Thoughts on abortion

I recently attended a fund raising dinner for “Mary’s Shelter.” For those that may not be familiar with “Mary’s Shelter,” it is a temporary home(s) for pregnant women who are in dire need of help. For one reason or another, they are homeless or in need of protection during their pregnancy and for a short while after the birth of their baby. The shelter is also an alternative to abortion for desperate mothers-to-be. About 400 people were in attendance, some were the mothers and their babies. A worthy cause.
There were two very large screens on either side of the speaker’s podium. During dinner, pictures of beautiful, happy babies were shown for emphasis against abortion.
But my mind began to slip and slide. I wrestle with this issue like so many others. I wondered what the reaction in that room would be if all those beautiful pictures were suddenly replaced with pictures of grotesque births. Unthinkable! And yet.

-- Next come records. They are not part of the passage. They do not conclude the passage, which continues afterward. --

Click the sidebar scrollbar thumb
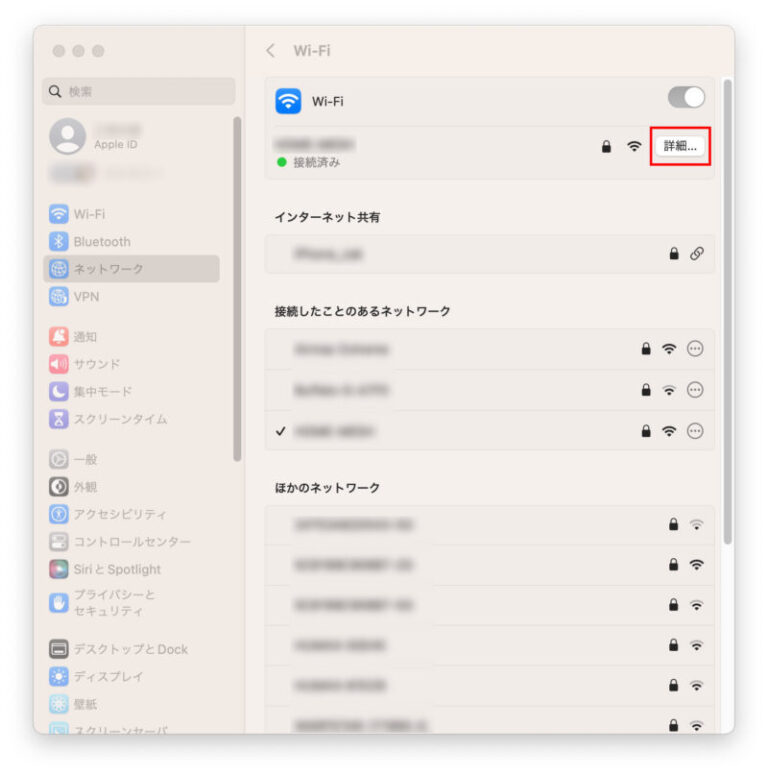(237, 289)
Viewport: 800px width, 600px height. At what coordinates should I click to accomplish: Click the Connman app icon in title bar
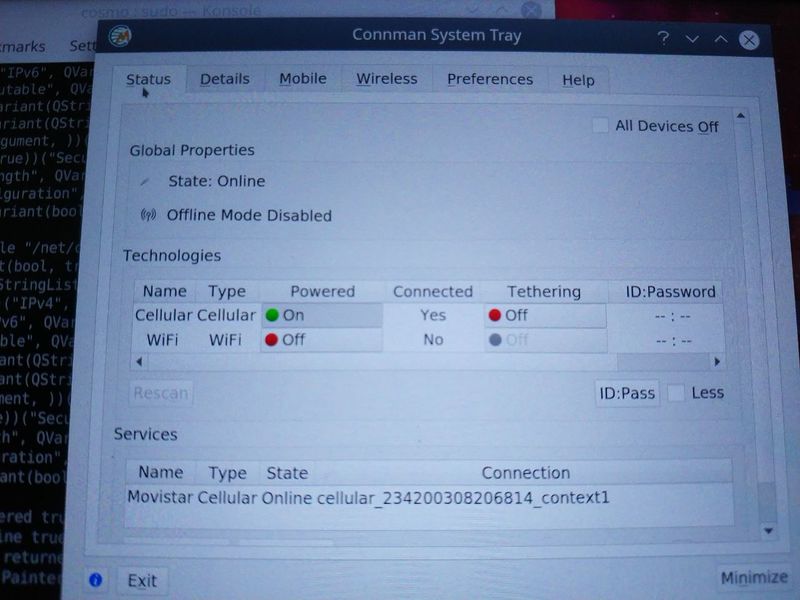click(x=119, y=36)
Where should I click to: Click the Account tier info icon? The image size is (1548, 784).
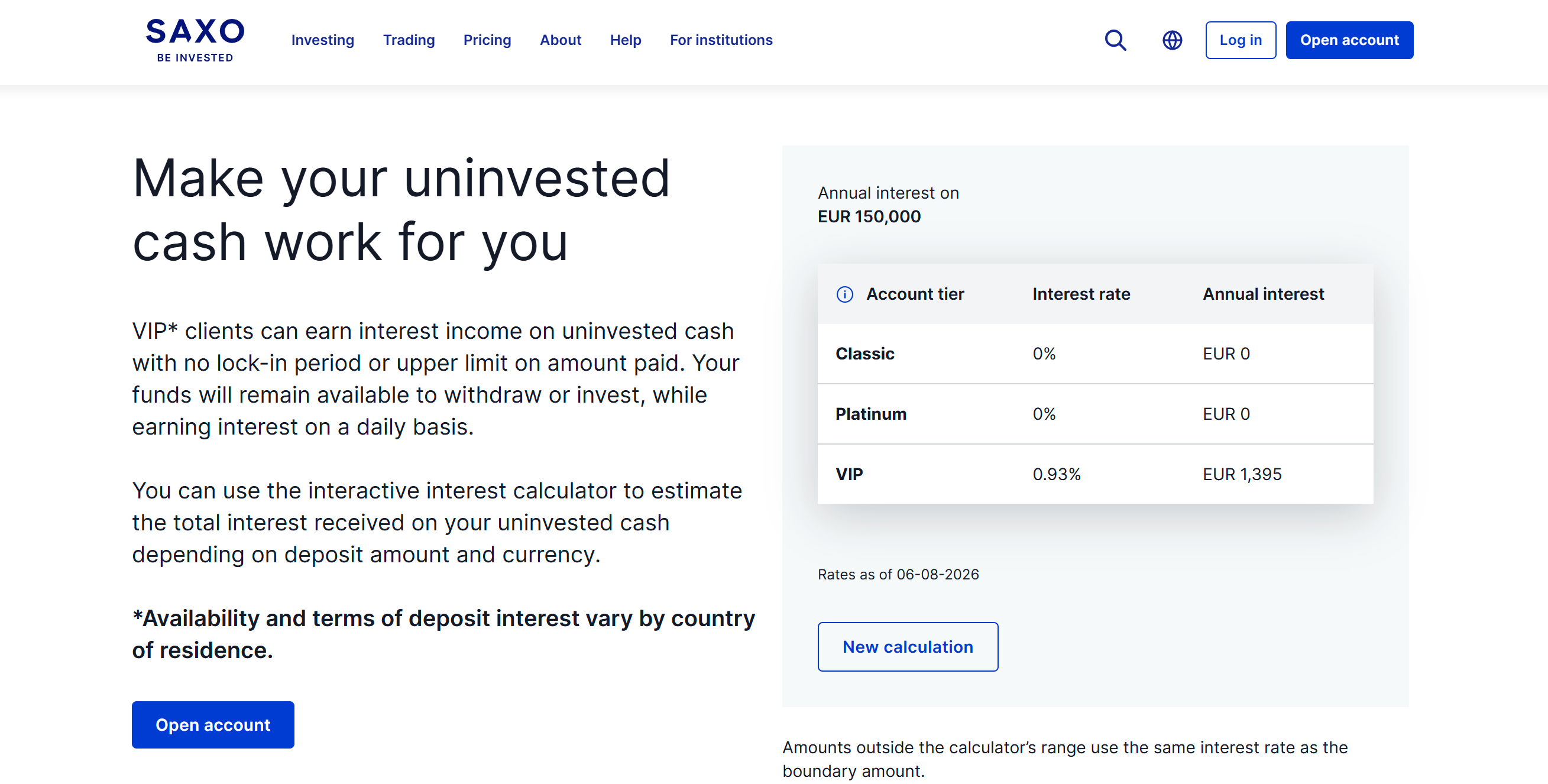click(x=844, y=294)
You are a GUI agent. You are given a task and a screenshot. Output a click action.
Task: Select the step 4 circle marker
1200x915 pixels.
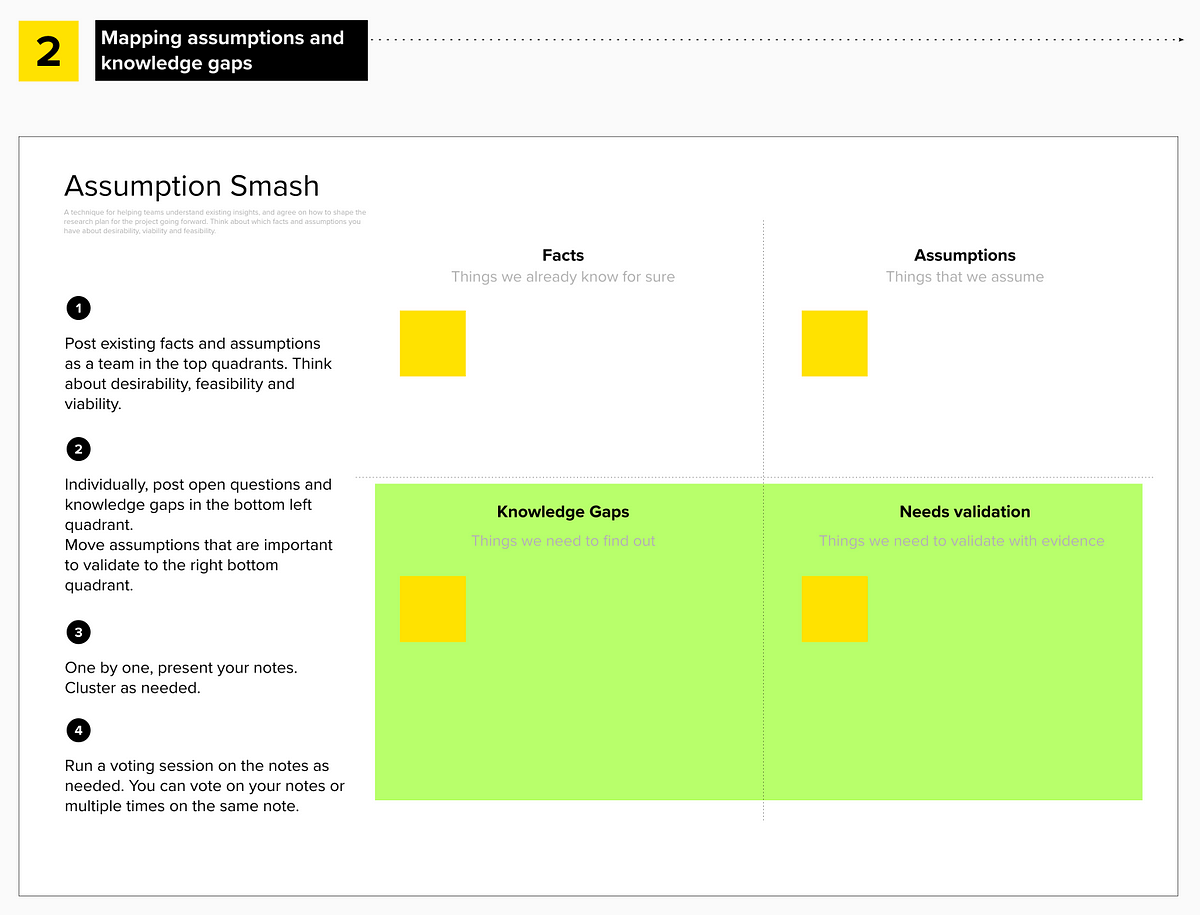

It was in a small town north of Baltimore that I began my wrestle with this subject. I was a happy, busy mother of four healthy, smart children and a community activist. Because of one of my community roles, I was invited one day to visit an alternative school, a sort of day school for children out of the mainstream. The facility was composed of two large rooms. I cannot even begin to describe the shock that awaited me as I stepped into the front room. Where had I been? I did not realize that this facility existed nor the children it housed, closeted out of sight. Some of their small bodies were twisted beyond belief, eyes blank, mouths drooling. Two children had extremely large heads that had to be supported by tying them to the back of a chair. Their misery would soon be over I was told. There was a brother and sister that I shall never forget. Their bodies were covered with hair, their eyes beady, their arms long, almost touching the floor. They closely resembled monkeys. Needless to say, I had nightmares for days. I felt that these children should not have been born to a life of torture.
I had a friend in this same town who suddenly found herself pregnant in her late forties. There was no question of abortion, she was a devout Catholic. Her family worried, her friends worried, and her doctor worried. About six months into the pregnancy, the doctor told her something was wrong with the baby. This was before all the screening devices when instinct and physical exams were the norm. She had just begun her seventh month when awakened by terrific pains and rushed to the hospital.
The birth aborted. My friend told us that God had chosen to take the baby back. In other words, God had aborted her baby! Gossip will prevail in small towns so we eventually learned from an attending nurse that the baby boy was deformed in a horrible manner.
Yes, God (or nature if you will) does abort. And God (or nature if you will) also gave us common sense. Of course abortion should not be used as birth control. There are too many alternatives for sane and sensible birth control. But there are also circumstances that call for common sense.